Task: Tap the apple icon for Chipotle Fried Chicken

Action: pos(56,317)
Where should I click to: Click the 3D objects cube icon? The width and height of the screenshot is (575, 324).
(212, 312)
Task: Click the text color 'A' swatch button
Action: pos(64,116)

◇ ◇ ◇

■ What you have to do: Reproduce the material above verbatim, keeping every line in its original order and wording.

■ Correct result:
Task: Tap the apple icon for Chipotle Fried Chicken

Action: pos(56,317)
Where should I click to: Click the 3D objects cube icon? The width and height of the screenshot is (575, 324).
(212, 312)
Task: Click the text color 'A' swatch button
Action: pos(64,116)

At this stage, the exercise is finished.